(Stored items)
+++++
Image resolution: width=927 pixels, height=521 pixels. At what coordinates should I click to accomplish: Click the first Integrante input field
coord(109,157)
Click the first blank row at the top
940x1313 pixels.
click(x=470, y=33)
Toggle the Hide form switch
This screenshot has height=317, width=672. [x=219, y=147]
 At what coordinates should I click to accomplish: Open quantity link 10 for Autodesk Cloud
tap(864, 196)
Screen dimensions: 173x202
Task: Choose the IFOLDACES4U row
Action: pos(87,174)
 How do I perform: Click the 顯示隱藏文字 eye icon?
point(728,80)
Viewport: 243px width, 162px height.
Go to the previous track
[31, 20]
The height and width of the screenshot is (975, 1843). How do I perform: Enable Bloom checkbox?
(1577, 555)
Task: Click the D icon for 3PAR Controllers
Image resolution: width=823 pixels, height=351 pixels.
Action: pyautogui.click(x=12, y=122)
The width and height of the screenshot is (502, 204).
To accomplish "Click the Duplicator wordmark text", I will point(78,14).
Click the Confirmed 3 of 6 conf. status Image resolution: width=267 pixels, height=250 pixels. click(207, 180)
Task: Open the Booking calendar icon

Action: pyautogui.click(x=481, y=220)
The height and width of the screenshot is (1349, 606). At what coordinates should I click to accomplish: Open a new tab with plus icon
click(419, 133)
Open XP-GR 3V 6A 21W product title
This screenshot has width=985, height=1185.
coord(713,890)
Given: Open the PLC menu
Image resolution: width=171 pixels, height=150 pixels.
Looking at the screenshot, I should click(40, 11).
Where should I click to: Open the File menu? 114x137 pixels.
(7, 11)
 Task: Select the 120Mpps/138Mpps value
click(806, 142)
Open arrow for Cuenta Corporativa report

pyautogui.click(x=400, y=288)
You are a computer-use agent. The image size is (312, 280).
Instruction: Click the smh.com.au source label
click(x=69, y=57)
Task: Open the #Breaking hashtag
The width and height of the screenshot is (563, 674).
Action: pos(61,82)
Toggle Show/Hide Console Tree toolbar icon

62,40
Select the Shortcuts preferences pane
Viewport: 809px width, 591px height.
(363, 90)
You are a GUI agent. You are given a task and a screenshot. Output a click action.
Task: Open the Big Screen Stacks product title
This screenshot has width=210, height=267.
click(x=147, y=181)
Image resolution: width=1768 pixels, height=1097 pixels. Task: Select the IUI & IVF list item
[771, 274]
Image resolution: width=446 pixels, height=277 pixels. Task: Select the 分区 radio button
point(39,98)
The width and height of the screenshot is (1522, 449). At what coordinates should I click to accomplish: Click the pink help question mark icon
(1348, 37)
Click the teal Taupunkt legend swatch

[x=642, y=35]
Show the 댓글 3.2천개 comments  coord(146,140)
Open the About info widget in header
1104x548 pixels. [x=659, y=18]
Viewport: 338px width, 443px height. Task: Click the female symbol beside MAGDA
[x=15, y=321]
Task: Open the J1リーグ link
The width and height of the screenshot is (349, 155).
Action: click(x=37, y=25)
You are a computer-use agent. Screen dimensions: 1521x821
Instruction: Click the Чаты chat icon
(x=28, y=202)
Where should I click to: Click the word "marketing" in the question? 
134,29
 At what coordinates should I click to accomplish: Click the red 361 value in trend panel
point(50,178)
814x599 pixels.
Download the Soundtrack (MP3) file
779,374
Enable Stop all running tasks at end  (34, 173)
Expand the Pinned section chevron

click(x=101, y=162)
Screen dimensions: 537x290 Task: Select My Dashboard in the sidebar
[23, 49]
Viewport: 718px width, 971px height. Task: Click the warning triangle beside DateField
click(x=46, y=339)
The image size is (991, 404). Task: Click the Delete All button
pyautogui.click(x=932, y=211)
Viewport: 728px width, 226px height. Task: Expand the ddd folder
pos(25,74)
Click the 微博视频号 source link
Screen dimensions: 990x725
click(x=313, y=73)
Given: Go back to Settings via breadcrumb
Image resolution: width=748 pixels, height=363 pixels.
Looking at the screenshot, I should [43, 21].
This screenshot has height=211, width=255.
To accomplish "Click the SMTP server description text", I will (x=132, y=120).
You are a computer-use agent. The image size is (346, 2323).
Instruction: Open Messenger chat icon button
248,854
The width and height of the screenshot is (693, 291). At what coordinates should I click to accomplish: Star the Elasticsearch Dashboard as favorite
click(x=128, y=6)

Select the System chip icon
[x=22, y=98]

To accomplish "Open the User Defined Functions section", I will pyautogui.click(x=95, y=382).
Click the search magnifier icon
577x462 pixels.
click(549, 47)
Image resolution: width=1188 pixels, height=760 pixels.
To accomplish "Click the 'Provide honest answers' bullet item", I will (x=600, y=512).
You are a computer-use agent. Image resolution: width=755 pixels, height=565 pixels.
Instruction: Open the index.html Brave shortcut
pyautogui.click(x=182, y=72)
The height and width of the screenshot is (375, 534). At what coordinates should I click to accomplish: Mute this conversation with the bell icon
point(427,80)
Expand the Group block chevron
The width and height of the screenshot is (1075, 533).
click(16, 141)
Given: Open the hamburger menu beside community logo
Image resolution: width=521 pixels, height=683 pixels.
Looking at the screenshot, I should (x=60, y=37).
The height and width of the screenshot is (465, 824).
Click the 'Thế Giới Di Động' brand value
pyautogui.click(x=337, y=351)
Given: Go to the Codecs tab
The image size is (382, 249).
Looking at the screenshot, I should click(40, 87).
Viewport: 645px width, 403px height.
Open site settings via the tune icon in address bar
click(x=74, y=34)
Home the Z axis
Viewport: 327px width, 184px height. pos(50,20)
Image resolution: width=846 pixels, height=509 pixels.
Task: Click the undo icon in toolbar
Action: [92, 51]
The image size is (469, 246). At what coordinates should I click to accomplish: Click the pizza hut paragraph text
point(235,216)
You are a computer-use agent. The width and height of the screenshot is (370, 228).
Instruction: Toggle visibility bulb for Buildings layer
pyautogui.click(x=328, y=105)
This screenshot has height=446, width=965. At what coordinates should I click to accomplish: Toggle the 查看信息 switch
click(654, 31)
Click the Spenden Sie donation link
+++++
> **Task directions**: Your task is to copy every entry above, exactly as written.

> **Written solution**:
Image resolution: width=927 pixels, height=521 pixels. At what coordinates should I click to accomplish: Click the first Integrante input field
coord(109,157)
Click the first blank row at the top
940x1313 pixels.
click(x=470, y=33)
Toggle the Hide form switch
This screenshot has height=317, width=672. [x=219, y=147]
 At what coordinates should I click to accomplish: Open quantity link 10 for Autodesk Cloud
tap(864, 196)
Screen dimensions: 173x202
Task: Choose the IFOLDACES4U row
Action: pos(87,174)
 How do I perform: Click the 顯示隱藏文字 eye icon?
point(728,80)
Viewport: 243px width, 162px height.
Go to the previous track
[31, 20]
The height and width of the screenshot is (975, 1843). How do I perform: Enable Bloom checkbox?
(1577, 555)
Task: Click the D icon for 3PAR Controllers
Image resolution: width=823 pixels, height=351 pixels.
Action: pyautogui.click(x=12, y=122)
The width and height of the screenshot is (502, 204).
To accomplish "Click the Duplicator wordmark text", I will point(78,14).
Click the Confirmed 3 of 6 conf. status Image resolution: width=267 pixels, height=250 pixels. click(207, 180)
Task: Open the Booking calendar icon

Action: pyautogui.click(x=481, y=220)
The height and width of the screenshot is (1349, 606). At what coordinates should I click to accomplish: Open a new tab with plus icon
click(419, 133)
Open XP-GR 3V 6A 21W product title
This screenshot has width=985, height=1185.
coord(713,890)
Given: Open the PLC menu
Image resolution: width=171 pixels, height=150 pixels.
Looking at the screenshot, I should click(40, 11).
Where should I click to: Open the File menu? 114x137 pixels.
(7, 11)
 Task: Select the 120Mpps/138Mpps value
click(806, 142)
Open arrow for Cuenta Corporativa report

pyautogui.click(x=400, y=288)
You are a computer-use agent. The image size is (312, 280).
Instruction: Click the smh.com.au source label
click(x=69, y=57)
Task: Open the #Breaking hashtag
The width and height of the screenshot is (563, 674).
Action: pos(61,82)
Toggle Show/Hide Console Tree toolbar icon

62,40
Select the Shortcuts preferences pane
Viewport: 809px width, 591px height.
(363, 90)
You are a GUI agent. You are given a task and a screenshot. Output a click action.
Task: Open the Big Screen Stacks product title
This screenshot has width=210, height=267.
click(x=147, y=181)
Image resolution: width=1768 pixels, height=1097 pixels. Task: Select the IUI & IVF list item
[771, 274]
Image resolution: width=446 pixels, height=277 pixels. Task: Select the 分区 radio button
point(39,98)
The width and height of the screenshot is (1522, 449). At what coordinates should I click to accomplish: Click the pink help question mark icon
(1348, 37)
Click the teal Taupunkt legend swatch

[x=642, y=35]
Show the 댓글 3.2천개 comments  coord(146,140)
Open the About info widget in header
1104x548 pixels. [x=659, y=18]
Viewport: 338px width, 443px height. Task: Click the female symbol beside MAGDA
[x=15, y=321]
Task: Open the J1リーグ link
The width and height of the screenshot is (349, 155).
Action: click(x=37, y=25)
You are a computer-use agent. Screen dimensions: 1521x821
Instruction: Click the Чаты chat icon
(x=28, y=202)
Where should I click to: Click the word "marketing" in the question? 
134,29
 At what coordinates should I click to accomplish: Click the red 361 value in trend panel
point(50,178)
814x599 pixels.
Download the Soundtrack (MP3) file
779,374
Enable Stop all running tasks at end  (34, 173)
Expand the Pinned section chevron

click(x=101, y=162)
Screen dimensions: 537x290 Task: Select My Dashboard in the sidebar
[23, 49]
Viewport: 718px width, 971px height. Task: Click the warning triangle beside DateField
click(x=46, y=339)
The image size is (991, 404). Task: Click the Delete All button
pyautogui.click(x=932, y=211)
Viewport: 728px width, 226px height. Task: Expand the ddd folder
pos(25,74)
Click the 微博视频号 source link
Screen dimensions: 990x725
click(x=313, y=73)
Given: Go back to Settings via breadcrumb
Image resolution: width=748 pixels, height=363 pixels.
Looking at the screenshot, I should [43, 21].
This screenshot has height=211, width=255.
To accomplish "Click the SMTP server description text", I will (x=132, y=120).
You are a computer-use agent. The image size is (346, 2323).
Instruction: Open Messenger chat icon button
248,854
The width and height of the screenshot is (693, 291). At what coordinates should I click to accomplish: Star the Elasticsearch Dashboard as favorite
click(x=128, y=6)

Select the System chip icon
[x=22, y=98]

To accomplish "Open the User Defined Functions section", I will pyautogui.click(x=95, y=382).
Click the search magnifier icon
577x462 pixels.
click(549, 47)
Image resolution: width=1188 pixels, height=760 pixels.
To accomplish "Click the 'Provide honest answers' bullet item", I will (x=600, y=512).
You are a computer-use agent. Image resolution: width=755 pixels, height=565 pixels.
Instruction: Open the index.html Brave shortcut
pyautogui.click(x=182, y=72)
The height and width of the screenshot is (375, 534). At what coordinates should I click to accomplish: Mute this conversation with the bell icon
point(427,80)
Expand the Group block chevron
The width and height of the screenshot is (1075, 533).
click(16, 141)
Given: Open the hamburger menu beside community logo
Image resolution: width=521 pixels, height=683 pixels.
Looking at the screenshot, I should (x=60, y=37).
The height and width of the screenshot is (465, 824).
Click the 'Thế Giới Di Động' brand value
pyautogui.click(x=337, y=351)
Given: Go to the Codecs tab
The image size is (382, 249).
Looking at the screenshot, I should click(40, 87).
Viewport: 645px width, 403px height.
Open site settings via the tune icon in address bar
click(x=74, y=34)
Home the Z axis
Viewport: 327px width, 184px height. pos(50,20)
Image resolution: width=846 pixels, height=509 pixels.
Task: Click the undo icon in toolbar
Action: [92, 51]
The image size is (469, 246). At what coordinates should I click to accomplish: Click the pizza hut paragraph text
point(235,216)
You are a computer-use agent. The width and height of the screenshot is (370, 228).
Instruction: Toggle visibility bulb for Buildings layer
pyautogui.click(x=328, y=105)
This screenshot has height=446, width=965. At what coordinates should I click to accomplish: Toggle the 查看信息 switch
click(654, 31)
Click the Spenden Sie donation link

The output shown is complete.